◆ Task statement: Put the lines below into a Markdown table with two columns, Number and Line. Number the rows in order and leave out blank lines.

····················

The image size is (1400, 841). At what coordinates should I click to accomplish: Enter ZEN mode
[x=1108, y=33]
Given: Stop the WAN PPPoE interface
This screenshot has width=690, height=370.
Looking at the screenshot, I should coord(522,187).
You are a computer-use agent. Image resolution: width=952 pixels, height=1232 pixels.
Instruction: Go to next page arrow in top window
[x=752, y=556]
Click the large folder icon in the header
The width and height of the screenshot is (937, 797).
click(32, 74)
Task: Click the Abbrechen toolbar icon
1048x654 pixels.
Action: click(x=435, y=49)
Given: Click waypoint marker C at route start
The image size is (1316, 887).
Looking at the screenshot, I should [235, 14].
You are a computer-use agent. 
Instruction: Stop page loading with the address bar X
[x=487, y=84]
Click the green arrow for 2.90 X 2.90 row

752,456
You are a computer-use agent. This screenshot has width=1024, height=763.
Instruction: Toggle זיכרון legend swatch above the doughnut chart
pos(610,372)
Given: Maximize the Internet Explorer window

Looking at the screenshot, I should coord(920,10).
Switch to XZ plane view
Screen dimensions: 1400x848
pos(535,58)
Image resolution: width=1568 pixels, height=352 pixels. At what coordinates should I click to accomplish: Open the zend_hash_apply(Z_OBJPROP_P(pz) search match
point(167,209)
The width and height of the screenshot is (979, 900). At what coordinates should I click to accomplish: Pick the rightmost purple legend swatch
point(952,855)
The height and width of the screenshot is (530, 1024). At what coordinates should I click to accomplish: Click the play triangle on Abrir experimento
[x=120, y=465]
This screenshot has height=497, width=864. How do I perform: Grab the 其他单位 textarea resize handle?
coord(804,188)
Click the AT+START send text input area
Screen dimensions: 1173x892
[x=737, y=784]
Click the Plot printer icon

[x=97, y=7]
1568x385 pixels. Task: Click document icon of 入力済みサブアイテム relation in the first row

····················

◆ Written response:
| Number | Line |
|---|---|
| 1 | The image size is (1400, 841). At what coordinates should I click to accomplish: Enter ZEN mode |
| 2 | [x=1108, y=33] |
| 3 | Given: Stop the WAN PPPoE interface |
| 4 | This screenshot has width=690, height=370. |
| 5 | Looking at the screenshot, I should coord(522,187). |
| 6 | You are a computer-use agent. Image resolution: width=952 pixels, height=1232 pixels. |
| 7 | Instruction: Go to next page arrow in top window |
| 8 | [x=752, y=556] |
| 9 | Click the large folder icon in the header |
| 10 | The width and height of the screenshot is (937, 797). |
| 11 | click(32, 74) |
| 12 | Task: Click the Abbrechen toolbar icon |
| 13 | 1048x654 pixels. |
| 14 | Action: click(x=435, y=49) |
| 15 | Given: Click waypoint marker C at route start |
| 16 | The image size is (1316, 887). |
| 17 | Looking at the screenshot, I should [235, 14]. |
| 18 | You are a computer-use agent.  |
| 19 | Instruction: Stop page loading with the address bar X |
| 20 | [x=487, y=84] |
| 21 | Click the green arrow for 2.90 X 2.90 row |
| 22 | 752,456 |
| 23 | You are a computer-use agent. This screenshot has width=1024, height=763. |
| 24 | Instruction: Toggle זיכרון legend swatch above the doughnut chart |
| 25 | pos(610,372) |
| 26 | Given: Maximize the Internet Explorer window |
| 27 | Looking at the screenshot, I should coord(920,10). |
| 28 | Switch to XZ plane view |
| 29 | Screen dimensions: 1400x848 |
| 30 | pos(535,58) |
| 31 | Image resolution: width=1568 pixels, height=352 pixels. At what coordinates should I click to accomplish: Open the zend_hash_apply(Z_OBJPROP_P(pz) search match |
| 32 | point(167,209) |
| 33 | The width and height of the screenshot is (979, 900). At what coordinates should I click to accomplish: Pick the rightmost purple legend swatch |
| 34 | point(952,855) |
| 35 | The height and width of the screenshot is (530, 1024). At what coordinates should I click to accomplish: Click the play triangle on Abrir experimento |
| 36 | [x=120, y=465] |
| 37 | This screenshot has height=497, width=864. How do I perform: Grab the 其他单位 textarea resize handle? |
| 38 | coord(804,188) |
| 39 | Click the AT+START send text input area |
| 40 | Screen dimensions: 1173x892 |
| 41 | [x=737, y=784] |
| 42 | Click the Plot printer icon |
| 43 | [x=97, y=7] |
| 44 | 1568x385 pixels. Task: Click document icon of 入力済みサブアイテム relation in the first row |